- **Working data**
══════
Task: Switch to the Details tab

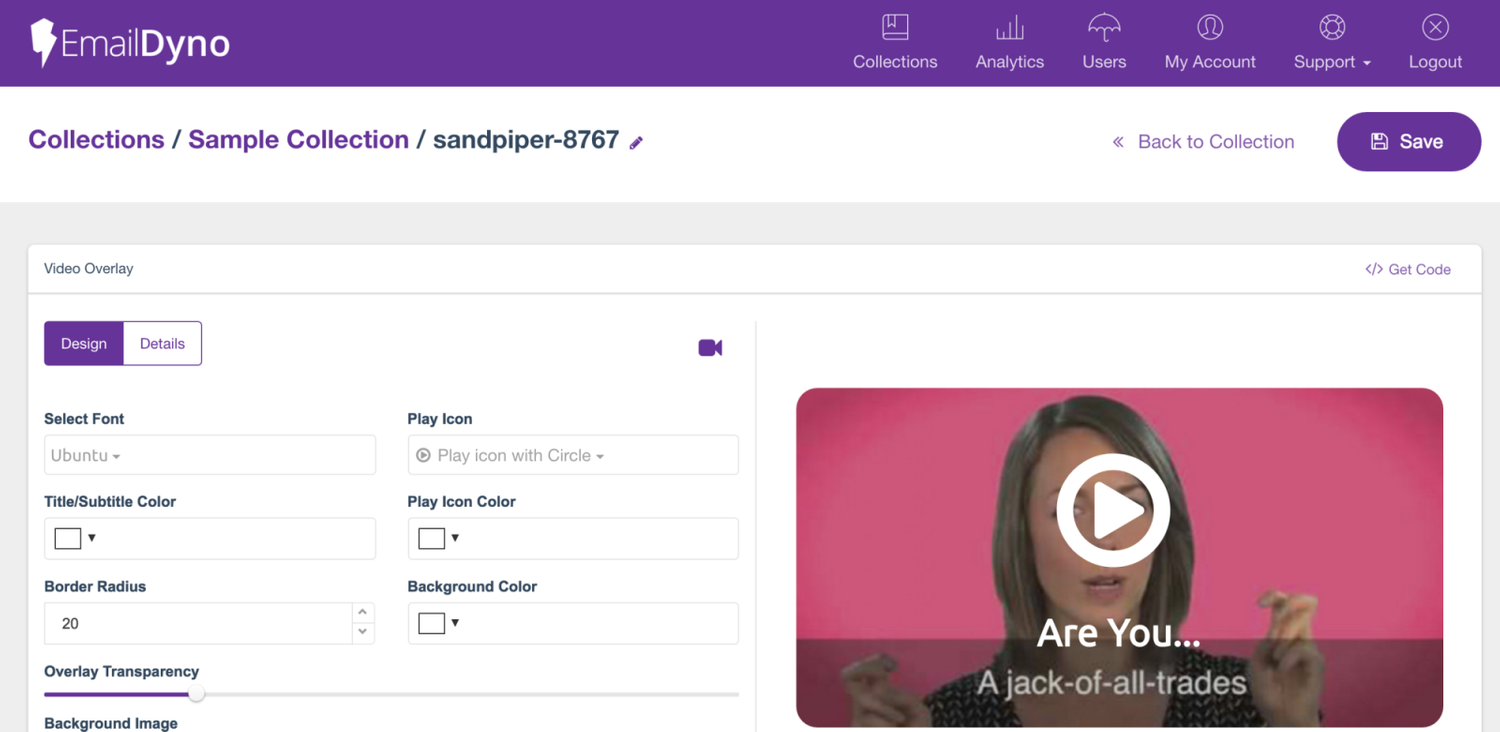Action: (x=162, y=343)
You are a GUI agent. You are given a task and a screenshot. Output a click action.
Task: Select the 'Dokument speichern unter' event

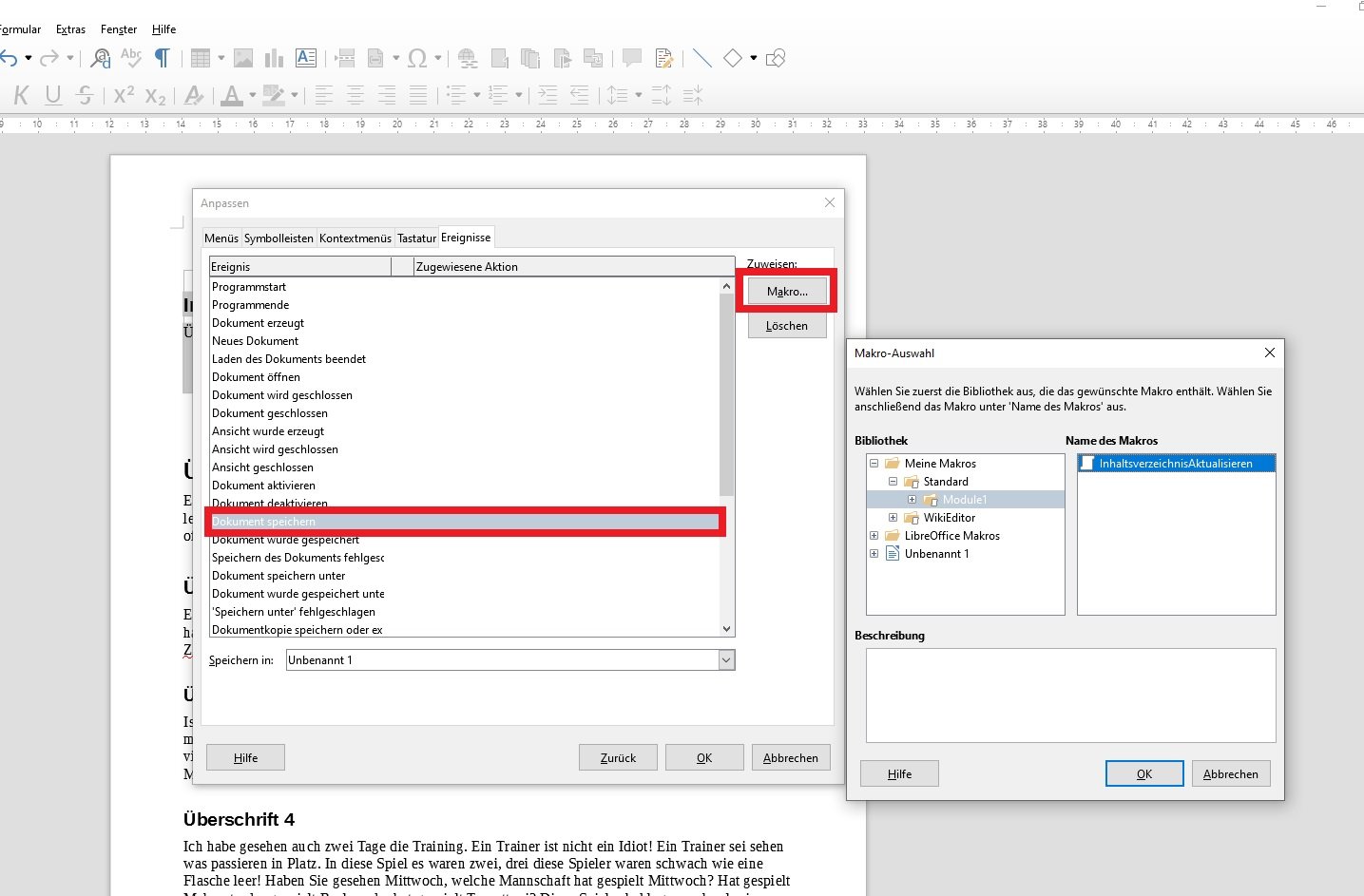coord(279,576)
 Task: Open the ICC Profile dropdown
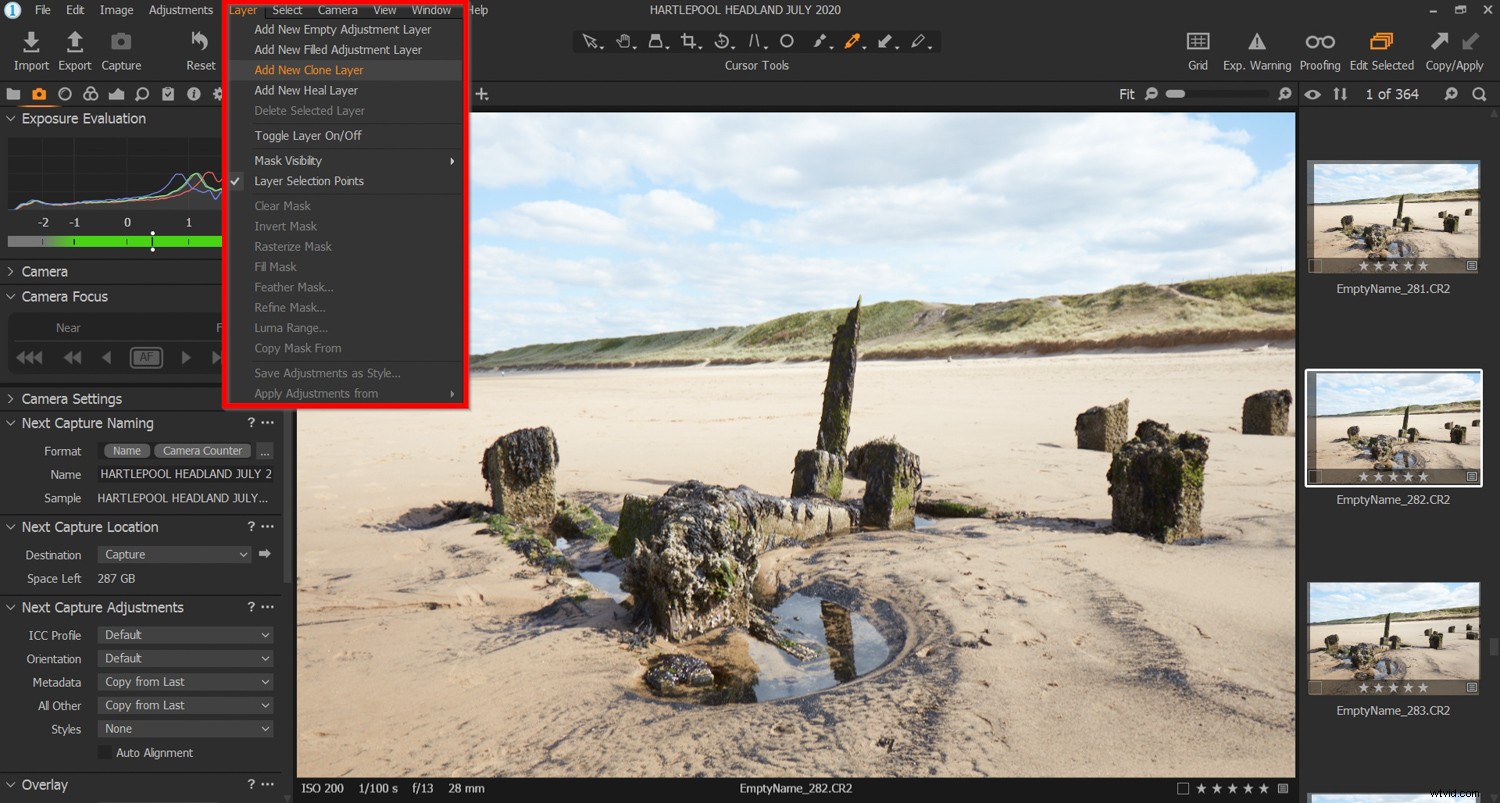(x=185, y=634)
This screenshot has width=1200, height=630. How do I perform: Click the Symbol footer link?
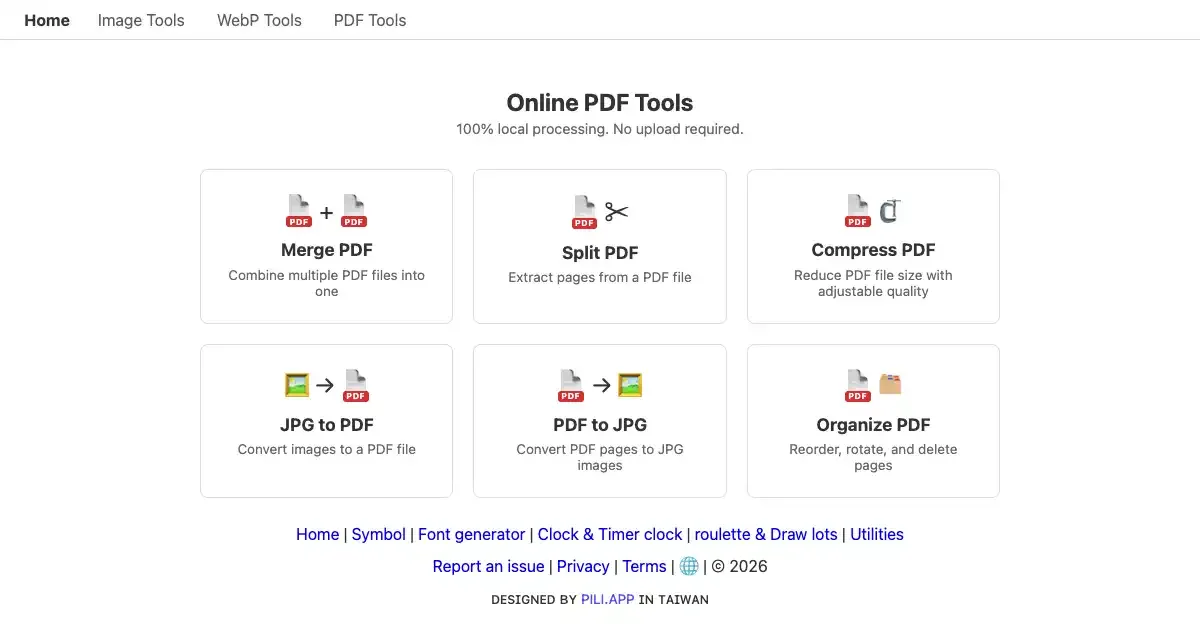[x=378, y=534]
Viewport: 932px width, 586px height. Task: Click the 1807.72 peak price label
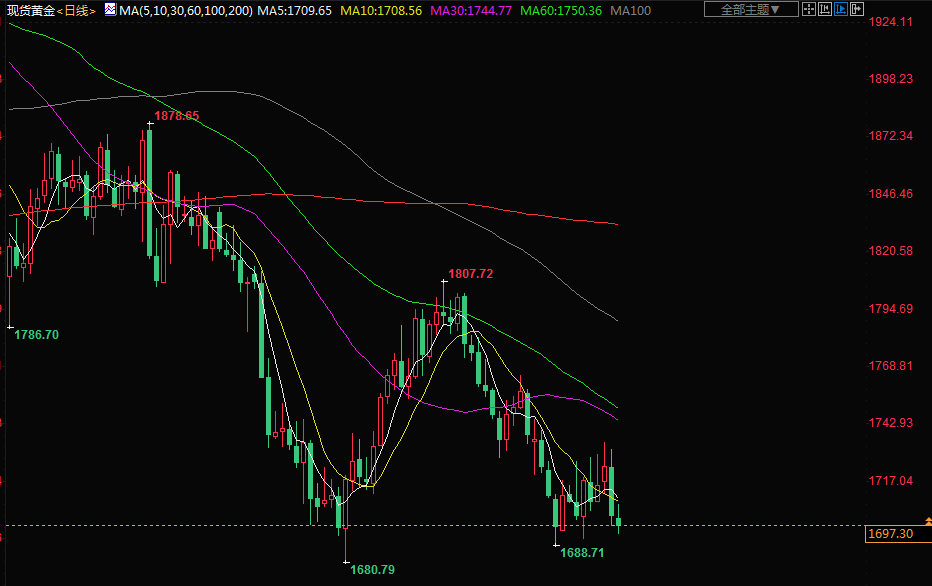(x=471, y=273)
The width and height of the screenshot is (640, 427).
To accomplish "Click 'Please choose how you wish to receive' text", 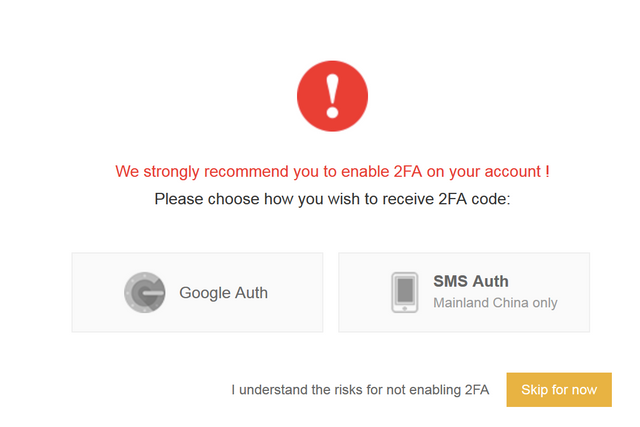I will pos(294,199).
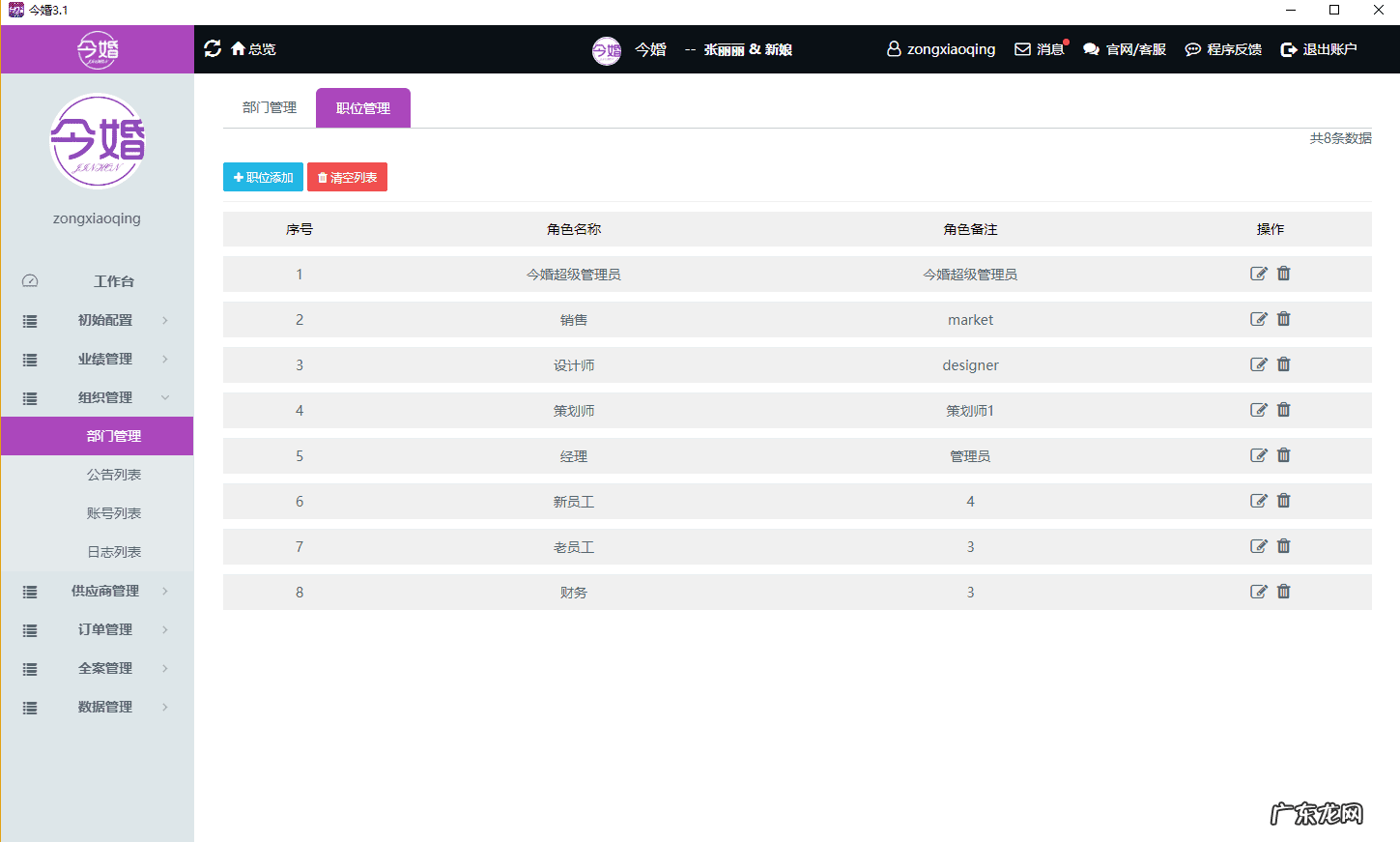Click the 职位添加 button
The image size is (1400, 842).
point(263,177)
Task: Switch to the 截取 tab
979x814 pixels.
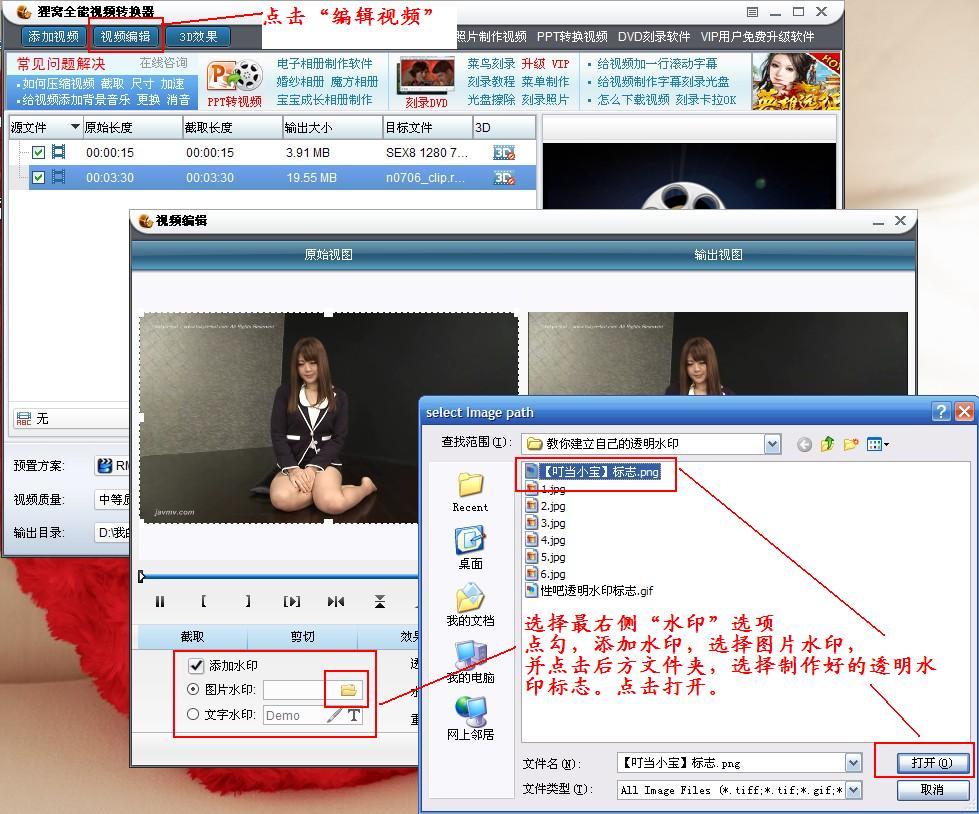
══════
What you write must match the listing exactly, from the line with "You are a GUI" up to and including the line with "The width and". Pictures stay out.

You are a GUI agent. You are given a task and a screenshot. Output a click action.
Task: Select the 'Dokument speichern unter' event

coord(279,576)
 Task: Open the ICC Profile dropdown
(x=185, y=634)
This screenshot has width=1200, height=630. How do I perform: Click the Symbol footer link?
[x=378, y=534]
Viewport: 932px width, 586px height. Task: Click the 1807.72 peak price label
(x=471, y=273)
The width and height of the screenshot is (640, 427).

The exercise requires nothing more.